Dang. I wish I'da already considered that.
(side--not iso--bar): I recently encountered a "person of color" with a Florida tag on the car at the local Love's gas pumps. It was Saturday, exactly at Noon. The Sirens went off on a nearly cloudless day. He was so flustered--and looking around at the sky--that he had to ask me, "Wha'???!!!" All I could say was: "It's Oklahoma. And it's OK. Saturday, at noon they sound the sirens." He breathed a sigh of relief and said, 'Thanks . . . I couldn't make any sense out of all that." I resisted the urge to say, "It could have been worse . . . It might have been The Russians carrying out a Nuclear Strike." I figured that a noob to OK, from FLA, already had to deal with hurricanes and 'gators so I didn't want to increase his stress level.
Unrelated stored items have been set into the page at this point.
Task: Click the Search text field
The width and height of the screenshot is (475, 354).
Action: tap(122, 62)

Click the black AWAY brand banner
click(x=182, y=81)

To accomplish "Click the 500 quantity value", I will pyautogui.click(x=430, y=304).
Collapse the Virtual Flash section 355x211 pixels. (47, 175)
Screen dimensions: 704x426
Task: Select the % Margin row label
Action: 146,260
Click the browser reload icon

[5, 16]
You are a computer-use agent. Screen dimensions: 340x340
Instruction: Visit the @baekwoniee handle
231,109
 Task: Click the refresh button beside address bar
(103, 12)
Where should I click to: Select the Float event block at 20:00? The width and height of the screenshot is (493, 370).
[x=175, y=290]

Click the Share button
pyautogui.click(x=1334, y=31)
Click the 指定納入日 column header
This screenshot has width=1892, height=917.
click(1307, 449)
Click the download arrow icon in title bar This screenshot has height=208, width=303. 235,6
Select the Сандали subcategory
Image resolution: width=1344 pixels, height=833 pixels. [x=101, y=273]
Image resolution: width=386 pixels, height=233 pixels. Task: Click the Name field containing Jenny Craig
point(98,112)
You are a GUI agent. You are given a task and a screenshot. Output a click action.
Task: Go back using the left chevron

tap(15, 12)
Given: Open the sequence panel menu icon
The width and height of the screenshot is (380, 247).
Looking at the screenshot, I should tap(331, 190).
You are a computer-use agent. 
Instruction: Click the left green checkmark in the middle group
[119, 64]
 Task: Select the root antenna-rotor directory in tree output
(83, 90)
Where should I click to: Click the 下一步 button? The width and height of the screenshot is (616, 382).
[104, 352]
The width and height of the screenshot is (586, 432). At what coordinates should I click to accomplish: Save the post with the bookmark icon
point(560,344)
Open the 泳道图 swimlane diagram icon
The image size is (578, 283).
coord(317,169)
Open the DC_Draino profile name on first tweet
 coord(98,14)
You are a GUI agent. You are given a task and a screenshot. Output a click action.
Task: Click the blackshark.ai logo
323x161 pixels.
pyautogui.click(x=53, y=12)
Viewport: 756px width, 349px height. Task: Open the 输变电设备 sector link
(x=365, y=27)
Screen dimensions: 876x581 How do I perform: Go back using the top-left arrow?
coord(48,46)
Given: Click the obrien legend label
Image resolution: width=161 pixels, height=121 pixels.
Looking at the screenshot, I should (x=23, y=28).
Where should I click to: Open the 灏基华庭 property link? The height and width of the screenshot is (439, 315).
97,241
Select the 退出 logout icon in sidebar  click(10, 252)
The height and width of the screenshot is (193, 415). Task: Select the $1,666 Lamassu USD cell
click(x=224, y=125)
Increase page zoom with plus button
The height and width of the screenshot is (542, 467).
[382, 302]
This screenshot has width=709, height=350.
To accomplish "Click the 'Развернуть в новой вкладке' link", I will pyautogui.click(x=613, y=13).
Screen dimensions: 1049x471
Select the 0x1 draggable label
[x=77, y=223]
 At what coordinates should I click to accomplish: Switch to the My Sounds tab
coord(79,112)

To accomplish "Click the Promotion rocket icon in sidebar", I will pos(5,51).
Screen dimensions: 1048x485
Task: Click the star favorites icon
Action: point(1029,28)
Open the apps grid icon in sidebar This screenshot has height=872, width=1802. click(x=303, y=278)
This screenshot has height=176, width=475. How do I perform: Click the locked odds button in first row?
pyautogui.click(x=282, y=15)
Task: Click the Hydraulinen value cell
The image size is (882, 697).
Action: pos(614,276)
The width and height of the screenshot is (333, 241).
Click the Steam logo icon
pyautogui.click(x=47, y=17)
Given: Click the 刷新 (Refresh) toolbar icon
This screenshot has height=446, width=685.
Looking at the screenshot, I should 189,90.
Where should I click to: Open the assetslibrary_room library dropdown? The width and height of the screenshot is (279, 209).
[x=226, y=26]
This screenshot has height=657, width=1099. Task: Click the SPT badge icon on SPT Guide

This should probably be on a different thread regarding Storm Sirens . . .
Yet the specific location is difficult to Pintrest.
SPC just added a huge moderate risk area from Western to west central Oklahoma for tomorrow. Enhanced area for most of the other areas.
SPC AC 071726
DAY 2 CONVECTIVE OUTLOOK
NWS STORM PREDICTION CENTER NORMAN OK
1226 PM CDT THU MAY 07 2015
VALID 081200Z - 091200Z
...THERE IS A MDT RISK OF SVR TSTMS ACROSS PARTS OF NORTHWEST
TX...WESTERN OK AND SOUTHERN KS...
...THERE IS AN ENH RISK OF SVR TSTMS ACROSS PARTS OF THE SOUTHERN
AND CENTRAL PLAINS...
...THERE IS A SLGT RISK OF SVR TSTMS ACROSS PARTS OF THE SOUTHERN
AND CENTRAL PLAINS...
...THERE IS A MRGL RISK OF SVR TSTMS FROM SW TX TO IL...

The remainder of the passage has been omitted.